Most of them have kept their traditions (cooking, clothing, festivals...) and their animist religion.
This statuette of Parvati symbolizes: the deep interiorization.
Laxmi, seated, in the position of Pralambapadâsana, known as "sitting in royal ease" is in deep meditation, in the primordial state, the absolute beyond (or below) the world of forms.
Two arms are raised, holding in each hand a lotus. They support an arch that symbolizes the sun, the wheel of the universe, the cycle of life: birth/destruction. It also represents the fire that illuminates - destroying ignorance and/or fertilizing. The lotus symbolizes the maternal breast (origin of life), wisdom: knowledge that leads to awakening, purity but also transformation (from a marshy environment, beauty is born), peace. The other right hand makes the gesture of protection while the left hand highlights Naga, the snake.

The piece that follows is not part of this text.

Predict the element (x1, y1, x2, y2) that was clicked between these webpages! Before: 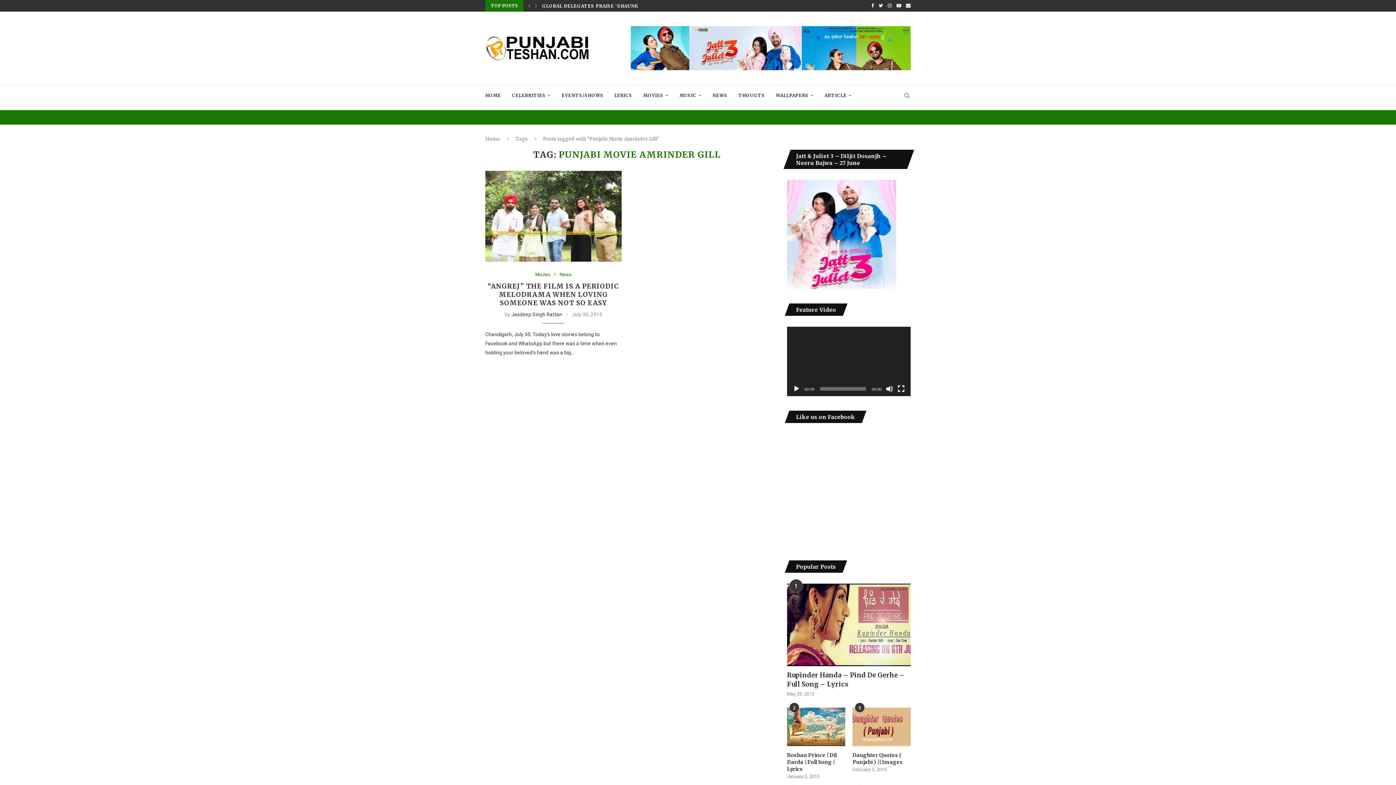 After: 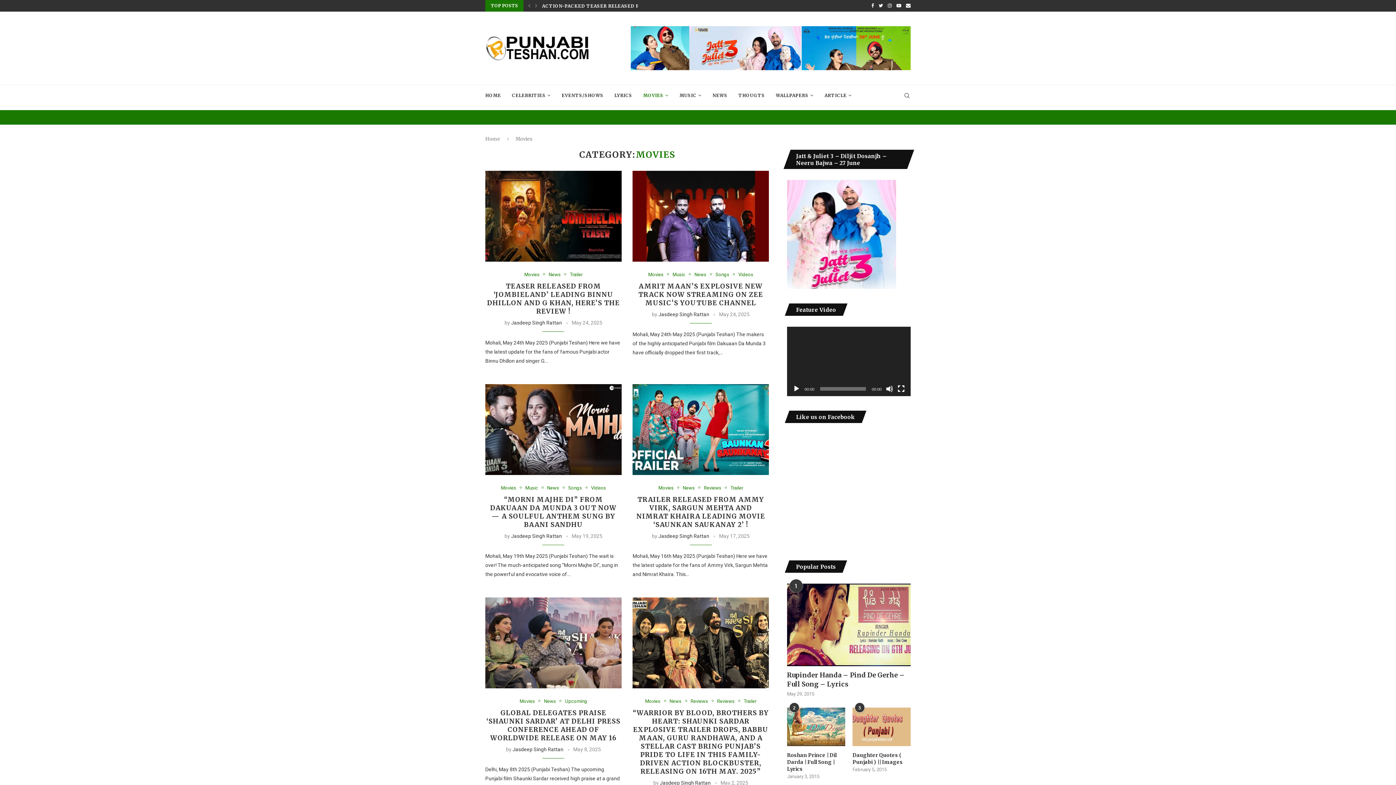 Action: bbox: (643, 85, 668, 106) label: MOVIES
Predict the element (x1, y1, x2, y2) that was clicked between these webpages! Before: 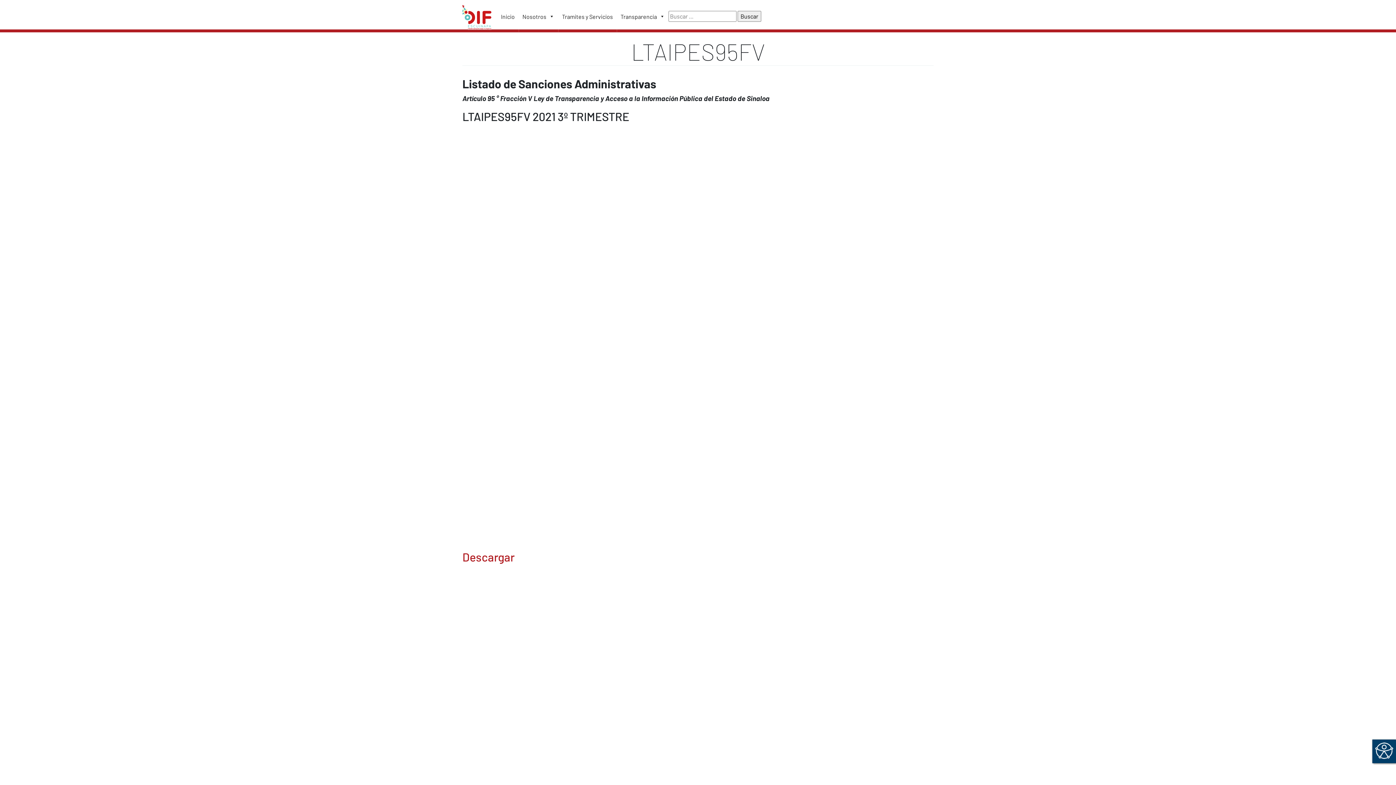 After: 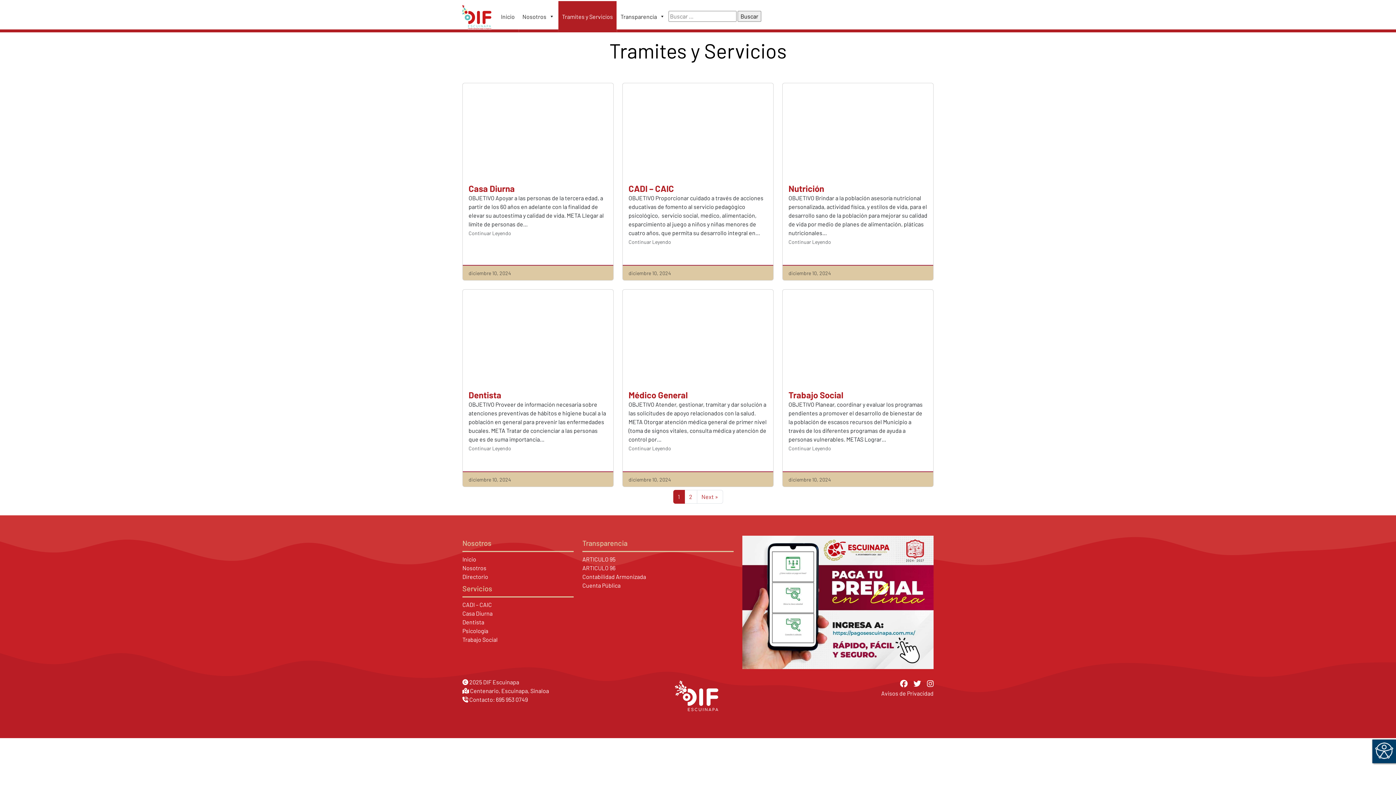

The gods never touch the ground: the round seat is specific to deities in meditation.
Magnificent tiara-shaped crown (Kiritamukuta) - a great symbol of royalty enhanced by 3 Nagas. A snake adorns Lakshmi's forehead like a tiara.
Tribute and weapons
The snakes (naga): here Lakshmi, in addition to the lotus which is her essential emblem, is carved with many snakes (7) including a central one at the belly level.
The snake is very important in India and beneficial: it is the symbol of fertility, life (Shakti), permanent renewal (moulting) and therefore immortality.
In this statue, Laxmi, sitting in deep meditation
, is represented in the state of Samadhi: she is no longer subject to the change that affects the forms (the serpent) but she also indicates with the lotuses that a radical transformation is possible.